In The Beginning

The Change Series is a trip down memory lane. My mother, Gerda, was an artist, primarily a painter and less of a sculptor. At one point, she designed cutout paintings: large, jigsaw-like abstract puzzles with shapes that suggested figurative inferences. The cut-outs were made from ⅛” Masonite deftly cut with a saber saw. The individual pieces were sanded, then roller-painted, and finally glued onto a backing also made of Masonite. The final perimeter shape organically followed the outline of the organic abstract pieces. I was tasked with cutting out, sanding, and painting the pieces, earning well-deserved pocket money for something I enjoyed. I mixed the acrylic paint colors suitable for rollers from scratch, using acrylic medium and powdered pigment. I left the paint and rollers in plastic bags between the multiple coats.

The three cutouts below are paintings by my mother, which I worked on before attending St. Martin’s School of Art in London. These paintings, along with a wide-ranging series of her cutouts, are the foremost inspiration for the Change Series.

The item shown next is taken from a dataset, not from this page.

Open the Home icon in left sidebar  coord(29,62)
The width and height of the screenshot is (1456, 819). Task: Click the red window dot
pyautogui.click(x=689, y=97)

Cutout mother and child by Gerda Cohen

Cut-out painting with floating pieces by Gerda Cohen

Cut-out painting and mother and child sculpture by Gerda Cohen

La Juni

I’m working on a project called La Juni, an installation of ten large paintings composed as an opera in four acts.

The individual paintings are live-edged, cutout Masonite works about four feet wide. They are not bounded by rectangles — the edges are active and expressive rather than neutral, and the spaces between the paintings become part of the composition.

Each painting functions like an aria: self-sufficient and complete, capable of standing alone, yet deepened through its relationship to the whole. Boundaries remain permeable, with recurring, evolving shapes and patterns and shifting color relationships.

Cut-out pieces float between adjacent paintings.

Alongside the installation, there is provision for a large-format book. Once the paintings leave the gallery, the book preserves the whole, like a recording preserves an opera.

A book, unlike a gallery, has no exit — it will allow the La Juni to live on.